Société

La femme d'affaires Véronique Van Acker a reconnu les faits ce mardi.

Le tribunal correctionnel du Brabant wallon a entamé mardi l'examen du dossier dit Capitalium, une vaste affaire d'escroqueries commises de 2002 à 2011, reprochées notamment à la femme d'affaire Véronique Van Acker, et dont certaines parties civiles sont des noms connus comme les footballeurs professionnels Mbo Mpenza et Luigi Pieroni. La prévenue principale proposait des produits financiers avantageux à des investisseurs et plus de 7 millions d'euros ont disparu. 

Véronique Van Acker, présente sur le banc des prévenus, ne conteste rien et dit regretter les faits. "Je suis coupable, je reconnais les faits. J'ai mis des années de thérapie pour comprendre comment j'ai fait pour en arriver à une telle situation, et à mettre tellement de gens dans les ennuis. Je regrette sincèrement. Si je pouvais revenir en arrière et réparer les choses, je le ferais. Malheureusement, ce n'est pas possible. Il m'a fallu des années pour comprendre: j'étais dans une fuite par rapport à la réalité", a-t-elle précisé en répondant aux questions de la présidente.

Véronique Van Acker a affirmé lundi qu'elle avait d'abord créé un fonds légal avec un associé aujourd'hui coprévenu, Moïse L., au début des années 2000. Celui-ci aurait perdu l'argent des clients et à partir de là, elle aurait caché la vérité en s'enfonçant toujours plus dans le mensonge.

"Dans ma folie, oui, j'ai tenté de boucher les trous. Mais dans la réalité, j'ai fait n'importe quoi. A aucun moment, je n'ai dit aux associés que la société périclitait: à ce moment-là, comme je me voile la face, je leur fais croire que tout va bien, comme je me le fais croire à moi-même", a encore indiqué la prévenue principale.

Van Acker affirme n'avoir plus d'argent pour rembourser les victimes

Van Acker a ensuite précisé que penser qu'elle avait caché de l'argent était entretenir un mythe. "Où est passé l'argent", a interrogé Me Pierre Monville, au nom des parties civiles, durant l'instruction d'audience. L'argent que pensaient placer les clients de Capitalium (dont le footballeur professionnel Mbo Mpenza) entre 2002 et 2011 n'était en réalité pas investi: il servait à payer les fournisseurs, les salaires, des commissions et plus de deux millions d'euros ont été retirés en cash d'après les enquêteurs. D'où la question des parties civiles.

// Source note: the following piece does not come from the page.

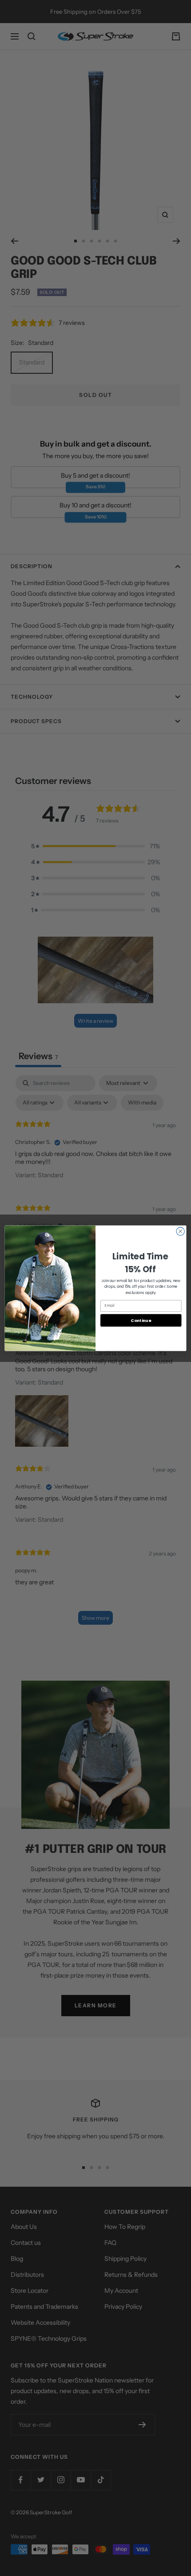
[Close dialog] (180, 1231)
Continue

"Si on pense entretenir ce mythe selon lequel j'ai caché de l'argent quelque part, je n'ai rien. J'ai tout perdu et je n'ai jamais caché d'argent. Tout a été mal géré. L'argent cash a aussi servi à rembourser certains clients qui réclamaient des intérêts. Je l'ai dépensé, je m'en suis servi pour payer les factures des sociétés... D'autres personnes ont-elle pris de l'argent, je ne le sais pas", a répondu la prévenue, née en 1965 et actuellement en médiation de dettes.

Les sept coprévenus de Véronique Van Acker, impliqués à titre divers dans les sociétés qu'elle a fondées, ont tous indiqué au tribunal qu'ils n'étaient pas au courant des escroqueries avouées par la prévenue principale. Le tribunal entendra les parties civiles mardi après-midi.